Tweed’s water and wastewater manager Anthony Burnham said dredging at the weir, changing how water was drawn from the weir and scouring mains pipes had produced town water supplies with lower salt content over the weekend.
The improved water quality means the council was able to refill reservoirs throughout Tweed Shire but the ongoing presence of elevated salt levels in the mains means the salty taste is now affecting more consumers than last week.
Immediate water restrictions were put in place in Tweed Shire on August 22 after a combination of climatic conditions caused salt water in Tweed River to surge over the weir wall: a run of higher-than-expected tides up to 420mm above predicted levels, higher salinity levels offshore and warmer ocean temperatures.

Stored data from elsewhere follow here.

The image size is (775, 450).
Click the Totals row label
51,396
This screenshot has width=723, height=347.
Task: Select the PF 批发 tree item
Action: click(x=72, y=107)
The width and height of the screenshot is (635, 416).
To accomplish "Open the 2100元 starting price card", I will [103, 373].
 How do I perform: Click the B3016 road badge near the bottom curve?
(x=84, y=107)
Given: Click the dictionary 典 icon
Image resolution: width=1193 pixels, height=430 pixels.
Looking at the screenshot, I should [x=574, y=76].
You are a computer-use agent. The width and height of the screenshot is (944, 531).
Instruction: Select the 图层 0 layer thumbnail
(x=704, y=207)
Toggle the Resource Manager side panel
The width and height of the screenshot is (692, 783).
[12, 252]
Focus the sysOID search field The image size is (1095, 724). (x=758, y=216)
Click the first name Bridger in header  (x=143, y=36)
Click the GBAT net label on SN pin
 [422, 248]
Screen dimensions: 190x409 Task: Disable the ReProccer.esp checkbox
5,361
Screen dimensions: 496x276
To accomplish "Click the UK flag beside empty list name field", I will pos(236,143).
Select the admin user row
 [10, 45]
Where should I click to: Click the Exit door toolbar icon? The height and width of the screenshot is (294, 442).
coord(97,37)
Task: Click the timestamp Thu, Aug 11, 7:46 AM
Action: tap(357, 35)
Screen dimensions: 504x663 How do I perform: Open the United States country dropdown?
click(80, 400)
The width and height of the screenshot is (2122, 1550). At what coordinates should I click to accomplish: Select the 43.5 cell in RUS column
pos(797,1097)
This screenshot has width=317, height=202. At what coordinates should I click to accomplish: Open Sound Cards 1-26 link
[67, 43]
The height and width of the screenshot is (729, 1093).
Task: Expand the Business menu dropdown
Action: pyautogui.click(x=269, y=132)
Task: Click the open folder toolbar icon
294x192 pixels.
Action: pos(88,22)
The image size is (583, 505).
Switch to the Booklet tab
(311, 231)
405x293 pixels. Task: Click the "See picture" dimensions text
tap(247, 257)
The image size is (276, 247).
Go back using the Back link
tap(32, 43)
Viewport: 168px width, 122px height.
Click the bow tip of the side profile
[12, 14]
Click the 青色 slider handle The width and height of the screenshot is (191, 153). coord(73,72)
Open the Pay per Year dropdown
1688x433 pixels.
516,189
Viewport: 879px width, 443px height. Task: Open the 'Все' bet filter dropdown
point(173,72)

Mr Burnham thanked the community for minimising water use while the council worked to bring salt levels down.
‘The community response bought us time to drain the worst affected parts of the system before demand for water forced us to release water with higher than normal salt levels into the system,’ he said.
‘Ninety megalitres of water has been released from Clarrie Hall Dam each day to top up the good supplies, while dredging works drew the heavier salty water from the depths of the weir pool and discharged it back downstream.
‘Salt levels again marginally improved at Bray Park Weir during the weekend as a result.’
Mr Burnham emphasised the water has remained safe to drink in line with Australian Drinking Water Guidelines.
He said the water is also suitable for outdoor use, such as washing cars but some care should be taken when watering salt-intolerant plants or for use in freshwater fish tanks.
‘Dredging is ongoing and we are continuing to release water from Clarrie Hall Dam. We expect water quality in the weir will continue to improve during the next three to five days,’ he said.
The Uki and Tyalgum villages have a separate water treatment system and are not affected.